> [Your objective] Your copy should match the entries exactly, with the pictures left out.

Screenshot grounding data

----

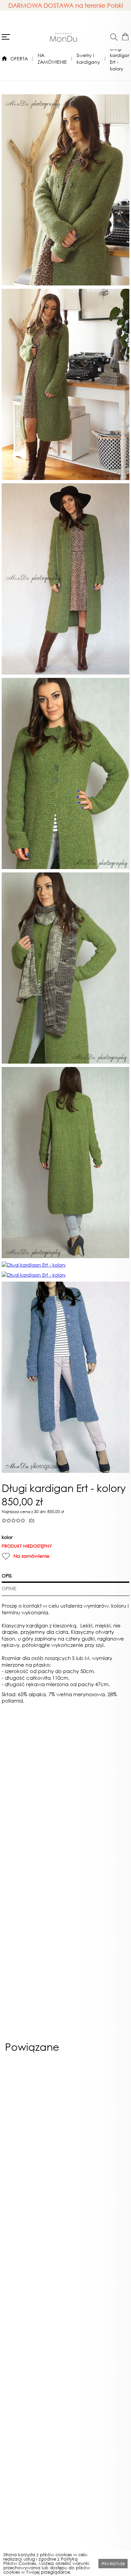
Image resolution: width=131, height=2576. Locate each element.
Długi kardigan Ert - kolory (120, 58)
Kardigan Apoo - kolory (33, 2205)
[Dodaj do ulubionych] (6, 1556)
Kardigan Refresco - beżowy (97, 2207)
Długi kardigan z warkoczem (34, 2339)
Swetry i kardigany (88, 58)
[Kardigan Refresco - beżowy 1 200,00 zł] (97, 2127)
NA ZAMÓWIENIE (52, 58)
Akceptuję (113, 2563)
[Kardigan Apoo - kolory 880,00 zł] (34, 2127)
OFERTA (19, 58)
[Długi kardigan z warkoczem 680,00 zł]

----

> [Answer space]
Image resolution: width=131, height=2576. Locate each element.
Długi kardigan Ert - kolory (120, 58)
Kardigan Apoo - kolory (33, 2205)
[Dodaj do ulubionych] (6, 1556)
Kardigan Refresco - beżowy (97, 2207)
Długi kardigan z warkoczem (34, 2339)
Swetry i kardigany (88, 58)
[Kardigan Refresco - beżowy 1 200,00 zł] (97, 2127)
NA ZAMÓWIENIE (52, 58)
Akceptuję (113, 2563)
[Kardigan Apoo - kolory 880,00 zł] (34, 2127)
OFERTA (19, 58)
[Długi kardigan z warkoczem 680,00 zł]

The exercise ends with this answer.